The Pulitzer Prize-winning Viet Thanh Nguyen tells stories about people poised between their devastated homeland and their affluent adopted country

     Consider the distinctions between the words “expat,” “immigrant,” “refugee.” “Expat” suggests a cosmopolitan spirit and resources that allow mobility; to be an “immigrant” suggests some measure of need. A “refugee” is, by definition, desperate: he has been displaced from his home, has been rendered stateless, has few or no resources. The expat retains an identity as he retains his citizenship, his privileges; the refugee loses his identity amid the anonymity of many others like him. In the way that enslaved persons are truncated by the term “slaves,” defined by their condition, there’s a loss of identity in the category term “refugees.” It might seem to be more humane, and accurate, to give someone who is forced to seek refuge a more expansive designation: “displaced person.”

     Viet Thanh Nguyen, one of our great chroniclers of displacement, appears to value the term “refugee” precisely for the punitive violence it betrays. Born in 1971, he is, by self-description, the son of Vietnamese refugees, and he has been a refugee himself; he has married a refugee, a fellow-writer named Lan Duong. In the acknowledgments of The Refugees (Grove), his beautiful and heartrending new story collection, he speaks of his son, Ellison: “By the time this book is published, he will be nearly the age I was when I became a refugee.” 

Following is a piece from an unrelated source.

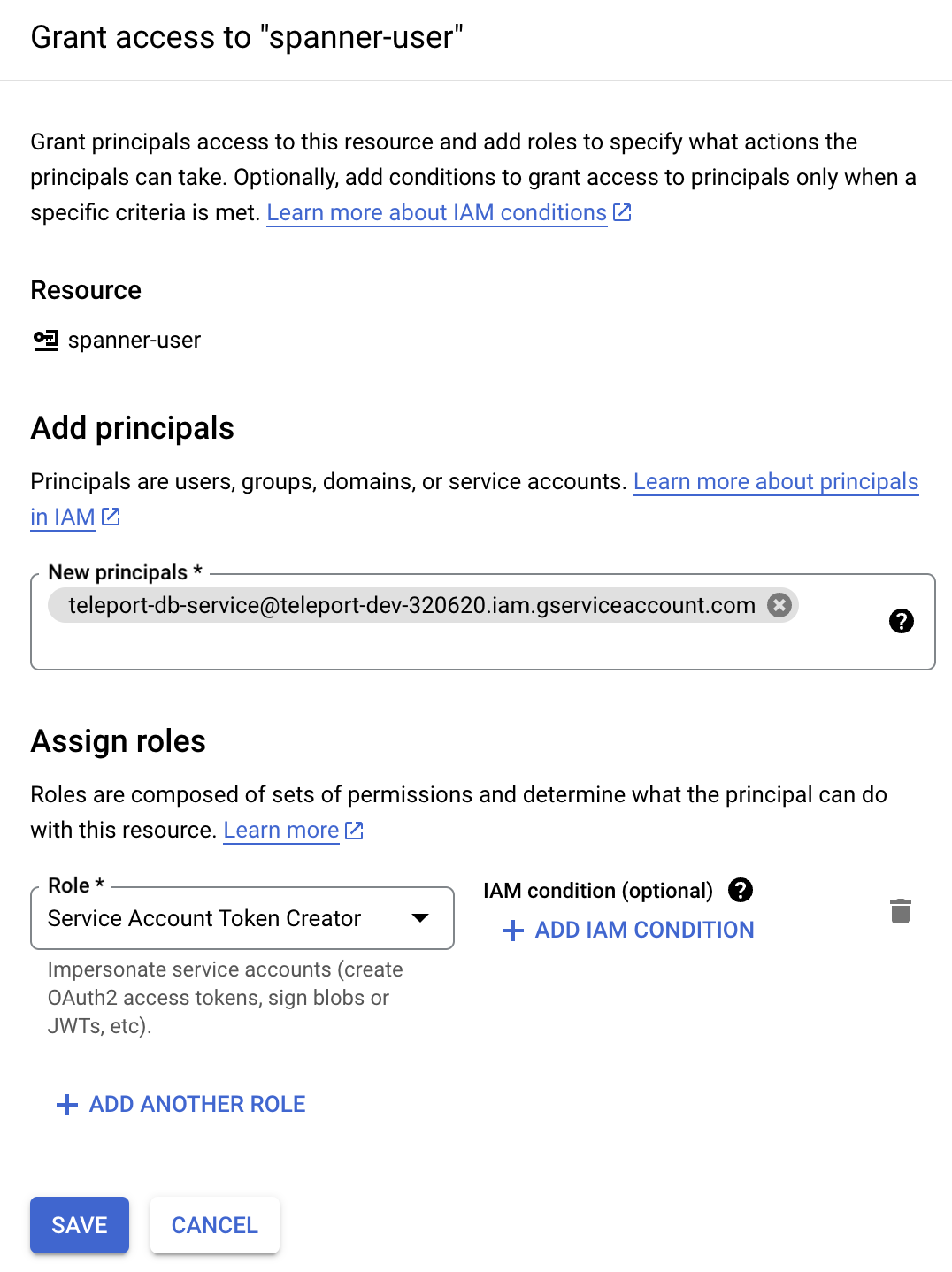
Task: Click the external-link icon after principals in IAM link
Action: pyautogui.click(x=110, y=517)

     It is hardly surprising that the refugee is obsessed with identity, both personal and ethnic. He is likely to be highly sensitive to others’ interpretations of him and of his “minority” culture. And so his peripheral status confers certain advantages, for he is in a position to see what others do not. As Nguyen has recounted, in an afterword to his début novel, The Sympathizer (2015), “I watched ‘Apocalypse Now’ and saw American sailors massacre a sampan full of civilians and Martin Sheen shoot a wounded woman in cold blood. I watched ‘Platoon’ and heard the audience cheering and clapping when the Americans killed Vietnamese soldiers. These scenes . . . left me shaking with rage.”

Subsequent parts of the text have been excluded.